Initially I was a Chem major, and I probably would have said Physical Chemistry, but I never even took the class. Just looking into the course material before taking the course was enough to finally make up my mind that I did not want chem to be my major.
Now I'm a Computer Science major, and I find it funny how subjective difficulty in learning can be. Nearly constant replies about Calculus and Discrete Mathematics in this thread, and walking around campus, you'll find some young student struggling with Calc I every 50 feet or so. Luckily I find Calculus to be one of the easiest forms of mathematics out there. For the first two semesters of Calculus, if you really lock in a few core concepts (understanding limits, how to find a derivative/anti-derivative, etc.), you can cruise through the course material. Now for a new Calculus student that's really only familiar with algebra, these concepts are entirely new, so I understand the initial understanding can be difficult.

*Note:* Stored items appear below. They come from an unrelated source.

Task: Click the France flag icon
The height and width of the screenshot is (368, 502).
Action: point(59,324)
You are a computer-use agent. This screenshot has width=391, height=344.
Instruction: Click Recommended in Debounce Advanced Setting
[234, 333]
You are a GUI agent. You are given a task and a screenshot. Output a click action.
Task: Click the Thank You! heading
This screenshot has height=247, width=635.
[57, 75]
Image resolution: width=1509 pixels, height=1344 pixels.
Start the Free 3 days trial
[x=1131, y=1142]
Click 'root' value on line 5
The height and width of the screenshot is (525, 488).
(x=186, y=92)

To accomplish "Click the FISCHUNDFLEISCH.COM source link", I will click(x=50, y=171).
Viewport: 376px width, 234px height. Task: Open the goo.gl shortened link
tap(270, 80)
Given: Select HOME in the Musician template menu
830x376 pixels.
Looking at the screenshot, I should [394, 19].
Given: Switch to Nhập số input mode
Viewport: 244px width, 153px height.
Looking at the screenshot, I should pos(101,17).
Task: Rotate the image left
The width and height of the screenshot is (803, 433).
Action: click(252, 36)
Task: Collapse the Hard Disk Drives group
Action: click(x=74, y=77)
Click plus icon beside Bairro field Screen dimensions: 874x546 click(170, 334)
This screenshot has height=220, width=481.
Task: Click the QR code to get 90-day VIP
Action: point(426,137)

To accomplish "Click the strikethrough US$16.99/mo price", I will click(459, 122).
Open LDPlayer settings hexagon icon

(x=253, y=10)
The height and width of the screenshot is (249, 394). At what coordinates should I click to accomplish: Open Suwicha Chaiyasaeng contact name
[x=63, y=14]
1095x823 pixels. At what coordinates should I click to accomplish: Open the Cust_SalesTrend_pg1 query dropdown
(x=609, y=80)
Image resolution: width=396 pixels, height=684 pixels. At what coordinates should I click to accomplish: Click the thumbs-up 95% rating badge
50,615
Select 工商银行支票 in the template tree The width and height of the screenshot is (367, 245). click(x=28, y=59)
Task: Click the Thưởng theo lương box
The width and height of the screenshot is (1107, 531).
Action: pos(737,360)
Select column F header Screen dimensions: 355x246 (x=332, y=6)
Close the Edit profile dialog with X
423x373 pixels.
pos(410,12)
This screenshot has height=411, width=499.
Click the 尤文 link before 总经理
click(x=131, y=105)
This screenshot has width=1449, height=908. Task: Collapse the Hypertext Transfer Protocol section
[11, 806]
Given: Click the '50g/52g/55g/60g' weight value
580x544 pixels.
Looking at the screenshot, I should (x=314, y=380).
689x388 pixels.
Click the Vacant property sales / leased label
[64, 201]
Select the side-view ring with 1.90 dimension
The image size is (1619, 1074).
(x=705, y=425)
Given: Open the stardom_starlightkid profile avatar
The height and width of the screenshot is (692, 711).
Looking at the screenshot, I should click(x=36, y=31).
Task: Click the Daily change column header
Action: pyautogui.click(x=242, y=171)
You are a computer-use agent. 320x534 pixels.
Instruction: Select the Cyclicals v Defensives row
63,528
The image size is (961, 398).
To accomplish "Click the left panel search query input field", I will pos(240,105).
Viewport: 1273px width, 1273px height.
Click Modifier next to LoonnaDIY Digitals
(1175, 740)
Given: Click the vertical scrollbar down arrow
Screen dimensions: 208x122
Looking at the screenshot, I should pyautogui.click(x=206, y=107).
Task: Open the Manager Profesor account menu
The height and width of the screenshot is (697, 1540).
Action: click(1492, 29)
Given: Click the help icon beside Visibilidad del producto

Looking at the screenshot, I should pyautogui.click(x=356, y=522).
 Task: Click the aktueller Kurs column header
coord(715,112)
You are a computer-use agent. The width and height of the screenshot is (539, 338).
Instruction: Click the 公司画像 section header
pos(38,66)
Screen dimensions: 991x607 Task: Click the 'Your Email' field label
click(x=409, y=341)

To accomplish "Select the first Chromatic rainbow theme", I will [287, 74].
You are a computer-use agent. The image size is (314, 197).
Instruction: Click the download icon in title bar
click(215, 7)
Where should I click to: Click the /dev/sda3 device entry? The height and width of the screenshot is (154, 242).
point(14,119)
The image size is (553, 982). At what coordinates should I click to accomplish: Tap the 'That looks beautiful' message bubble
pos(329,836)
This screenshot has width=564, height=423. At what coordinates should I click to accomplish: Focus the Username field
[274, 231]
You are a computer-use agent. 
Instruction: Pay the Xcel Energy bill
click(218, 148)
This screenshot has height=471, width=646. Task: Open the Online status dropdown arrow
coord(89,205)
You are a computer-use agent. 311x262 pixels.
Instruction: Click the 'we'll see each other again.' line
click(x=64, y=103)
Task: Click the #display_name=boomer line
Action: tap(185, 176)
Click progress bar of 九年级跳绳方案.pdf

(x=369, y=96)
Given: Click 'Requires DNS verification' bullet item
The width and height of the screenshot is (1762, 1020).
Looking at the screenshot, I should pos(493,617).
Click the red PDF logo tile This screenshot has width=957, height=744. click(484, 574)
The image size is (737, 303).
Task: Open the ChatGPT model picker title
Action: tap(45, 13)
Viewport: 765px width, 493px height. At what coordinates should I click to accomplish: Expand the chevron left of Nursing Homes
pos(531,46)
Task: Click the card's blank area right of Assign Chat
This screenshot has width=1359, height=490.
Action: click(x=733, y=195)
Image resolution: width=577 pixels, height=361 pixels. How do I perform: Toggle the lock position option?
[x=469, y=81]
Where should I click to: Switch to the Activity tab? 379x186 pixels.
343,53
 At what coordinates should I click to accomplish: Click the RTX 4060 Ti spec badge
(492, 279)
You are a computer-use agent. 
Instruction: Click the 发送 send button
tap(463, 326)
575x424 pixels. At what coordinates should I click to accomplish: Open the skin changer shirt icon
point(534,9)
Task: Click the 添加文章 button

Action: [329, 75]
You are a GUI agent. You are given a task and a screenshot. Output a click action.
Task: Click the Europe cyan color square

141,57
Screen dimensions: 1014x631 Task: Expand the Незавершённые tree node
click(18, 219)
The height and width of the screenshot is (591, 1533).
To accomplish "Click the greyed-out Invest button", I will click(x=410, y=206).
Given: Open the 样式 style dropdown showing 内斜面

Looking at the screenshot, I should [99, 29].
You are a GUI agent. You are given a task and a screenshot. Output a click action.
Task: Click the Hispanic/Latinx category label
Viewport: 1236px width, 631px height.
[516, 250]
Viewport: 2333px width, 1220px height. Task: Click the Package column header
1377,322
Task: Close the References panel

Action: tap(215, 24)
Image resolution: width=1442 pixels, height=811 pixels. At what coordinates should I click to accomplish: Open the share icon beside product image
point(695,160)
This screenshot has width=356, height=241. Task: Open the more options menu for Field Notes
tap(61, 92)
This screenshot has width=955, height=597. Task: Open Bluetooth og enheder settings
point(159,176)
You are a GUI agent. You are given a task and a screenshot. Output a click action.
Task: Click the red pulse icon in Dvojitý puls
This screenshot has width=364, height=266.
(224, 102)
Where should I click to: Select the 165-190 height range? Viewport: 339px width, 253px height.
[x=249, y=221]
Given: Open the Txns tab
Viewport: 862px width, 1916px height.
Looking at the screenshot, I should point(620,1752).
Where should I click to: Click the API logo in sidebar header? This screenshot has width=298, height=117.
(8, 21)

I took Discrete II this past semester, and most of my peers in class discussion groups (GroupMe, Discord, etc.) were complaining about our professor and their teaching methods, the lack of reinforcement of basic ideas used, and other things nearly constantly. But I found a large portion of the course was just a retread of Discrete I, so if you passed the first semester, shouldn't you easily pass the second?
Meanwhile, I'm pretty sure my Composition I and II professor (same person for both) wanted to tell me several times that I'm just a shit writer, but I did the work, so I passed in the end. The prof was actually great, and while the workload was pretty heavy (I wrote eight papers over two semesters on top of tons of other assignments), the deadlines were set up in a way to force you to do a bit of work every day, and guided you to getting everything done.
As for my answer: I also took Computer Architecture this past semester, and wow was that terrible. Assembly code is a nightmare if you ask me. First time one of my programming assignments was not fully functional. We had to create two algorithms that did the same thing, one iterative and one recursive. No matter what I did, I could not get the recursive function to work.